Rewrite the lines from the one with "Click the Server tab's monitor icon" to the one with "Action: click(310, 635)", changing "Pull requests" to "Merge requests" and keeping everything else the same.

Stored records:
---+---
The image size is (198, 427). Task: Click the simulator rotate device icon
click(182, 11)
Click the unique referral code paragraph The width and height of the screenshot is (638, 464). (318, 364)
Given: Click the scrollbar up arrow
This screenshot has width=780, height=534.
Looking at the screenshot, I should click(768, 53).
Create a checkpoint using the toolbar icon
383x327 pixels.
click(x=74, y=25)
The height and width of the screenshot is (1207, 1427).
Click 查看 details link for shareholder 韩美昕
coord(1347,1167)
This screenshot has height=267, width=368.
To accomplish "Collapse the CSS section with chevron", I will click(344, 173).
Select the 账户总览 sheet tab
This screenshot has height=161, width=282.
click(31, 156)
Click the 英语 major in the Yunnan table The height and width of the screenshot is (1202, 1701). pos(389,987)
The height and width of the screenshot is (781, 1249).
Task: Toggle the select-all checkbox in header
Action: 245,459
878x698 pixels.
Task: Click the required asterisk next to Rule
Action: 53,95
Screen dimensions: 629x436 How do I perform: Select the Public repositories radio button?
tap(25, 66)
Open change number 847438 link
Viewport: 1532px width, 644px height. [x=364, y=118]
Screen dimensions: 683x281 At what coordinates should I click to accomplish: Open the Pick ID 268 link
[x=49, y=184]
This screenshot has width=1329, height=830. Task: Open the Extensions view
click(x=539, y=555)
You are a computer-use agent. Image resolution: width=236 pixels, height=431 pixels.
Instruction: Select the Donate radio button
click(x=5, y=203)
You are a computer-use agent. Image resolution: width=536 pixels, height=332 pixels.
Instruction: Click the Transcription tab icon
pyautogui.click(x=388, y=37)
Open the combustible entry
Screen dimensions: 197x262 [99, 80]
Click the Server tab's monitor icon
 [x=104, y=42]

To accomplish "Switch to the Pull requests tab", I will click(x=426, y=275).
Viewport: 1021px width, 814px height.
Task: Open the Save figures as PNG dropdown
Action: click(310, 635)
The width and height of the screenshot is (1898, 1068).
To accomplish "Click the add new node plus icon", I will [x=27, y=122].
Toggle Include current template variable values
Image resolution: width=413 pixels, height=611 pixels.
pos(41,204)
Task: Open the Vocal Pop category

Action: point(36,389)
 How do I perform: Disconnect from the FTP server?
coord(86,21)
---+---
Answer to this problem:
Click the Server tab's monitor icon
 [x=104, y=42]

To accomplish "Switch to the Merge requests tab", I will click(x=426, y=275).
Viewport: 1021px width, 814px height.
Task: Open the Save figures as PNG dropdown
Action: click(310, 635)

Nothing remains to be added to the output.